Write each line out exactly, from the one containing "This screenshot has width=694, height=393." through the final line of the data, and keep pictures out of the copy.

Excerpted records section start

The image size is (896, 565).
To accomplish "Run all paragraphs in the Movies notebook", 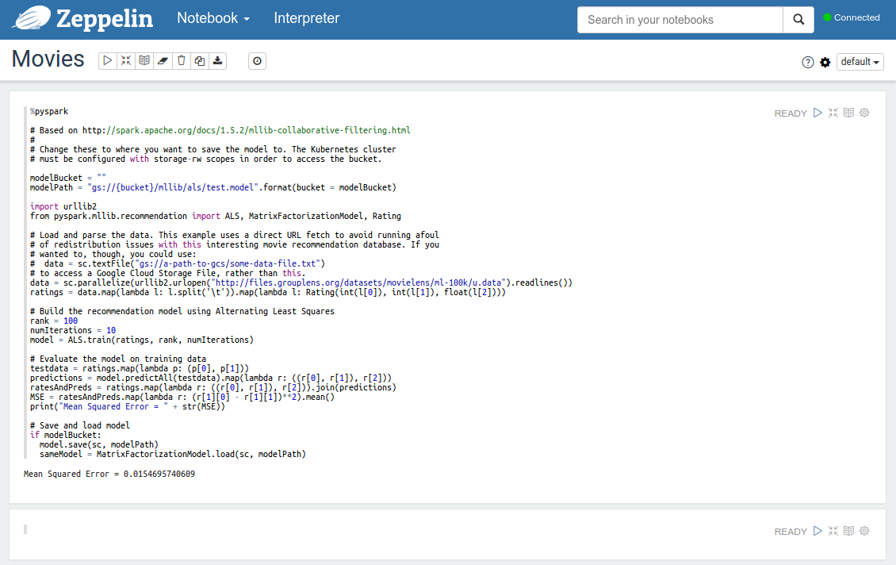I will coord(108,61).
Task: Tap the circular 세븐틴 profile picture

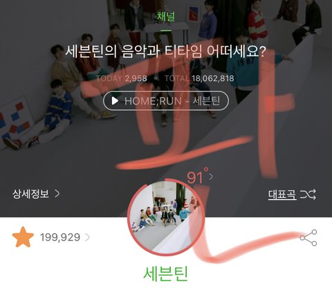Action: [x=165, y=217]
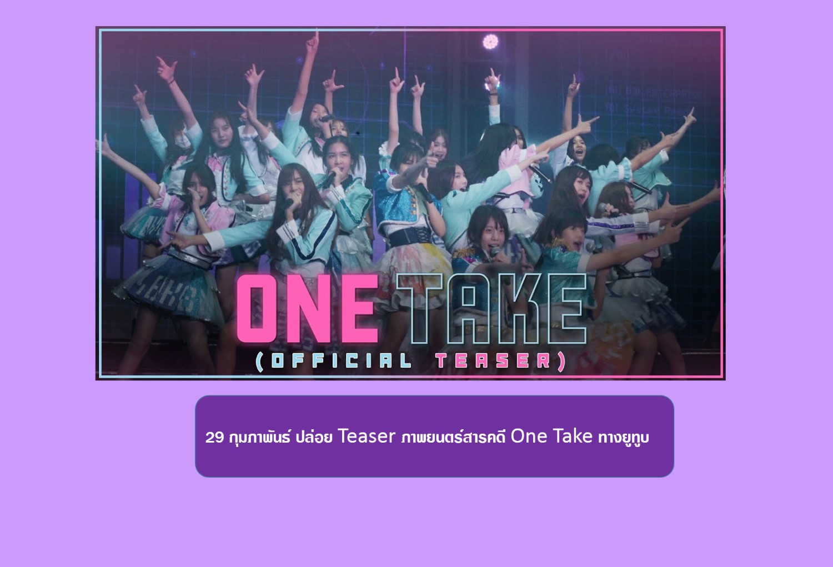The height and width of the screenshot is (567, 833).
Task: Click the light purple slide background
Action: (x=417, y=522)
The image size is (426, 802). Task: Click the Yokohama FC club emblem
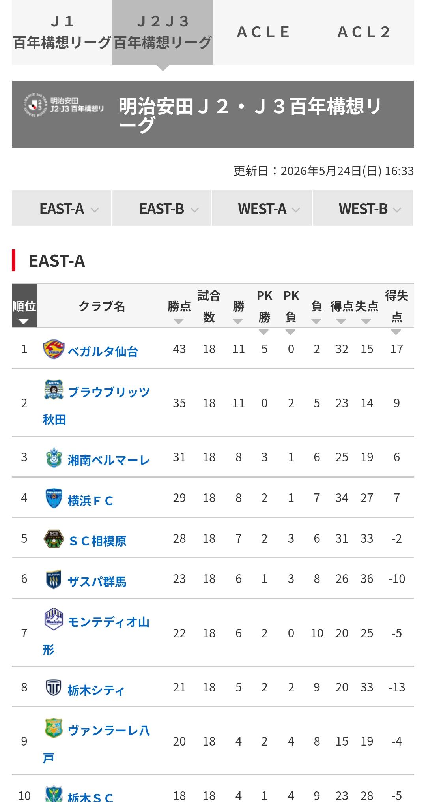(x=53, y=498)
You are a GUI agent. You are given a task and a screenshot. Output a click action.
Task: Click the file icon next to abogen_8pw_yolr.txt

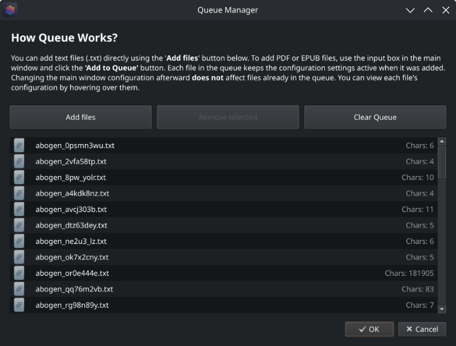pos(19,177)
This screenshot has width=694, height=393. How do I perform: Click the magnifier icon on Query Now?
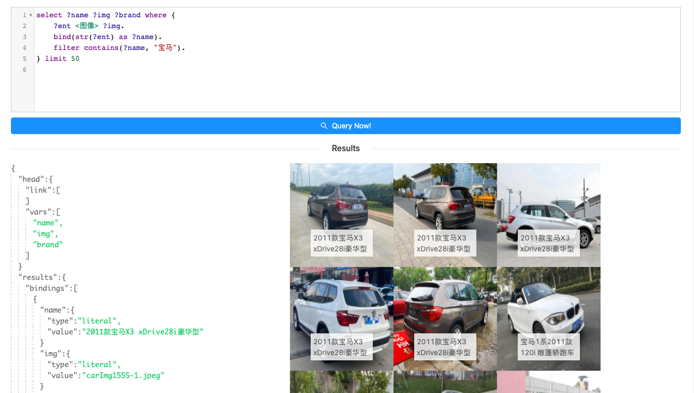(x=324, y=126)
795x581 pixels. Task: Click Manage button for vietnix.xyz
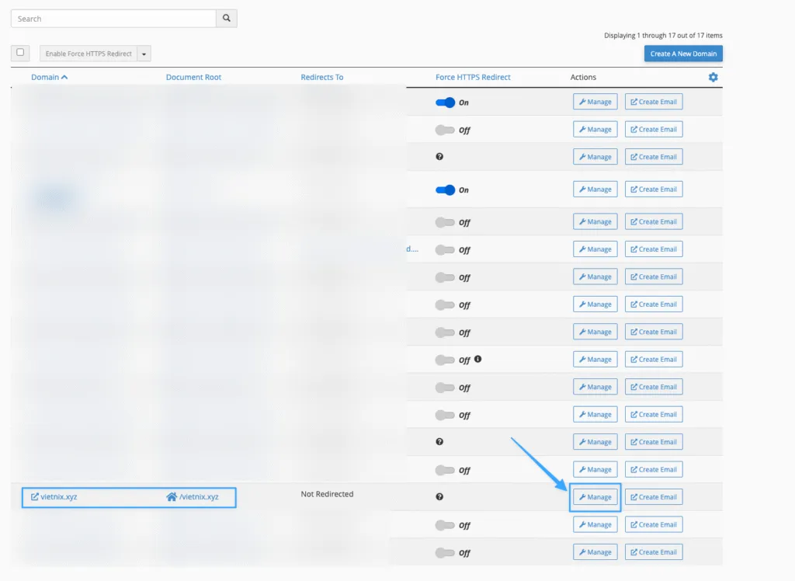(595, 497)
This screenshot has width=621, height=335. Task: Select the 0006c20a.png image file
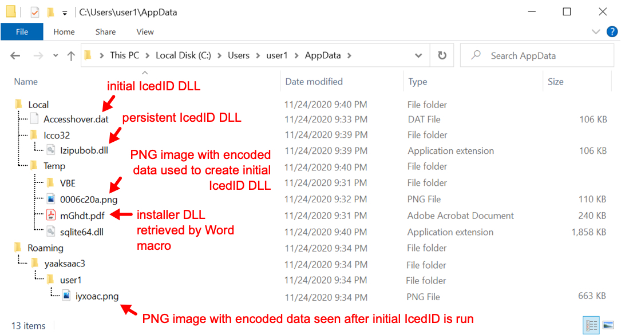(x=88, y=200)
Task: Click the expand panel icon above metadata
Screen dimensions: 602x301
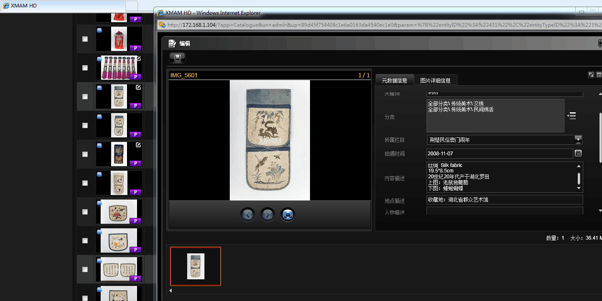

Excerpted records section end

Result of this task:
This screenshot has width=694, height=393. How do I perform: Click the magnifier icon on Query Now?
(x=324, y=126)
795x581 pixels. Task: Click Manage button for vietnix.xyz
(595, 497)
This screenshot has width=621, height=335. Task: Select the 0006c20a.png image file
(x=88, y=200)
Task: Click the expand panel icon above metadata
Screen dimensions: 602x301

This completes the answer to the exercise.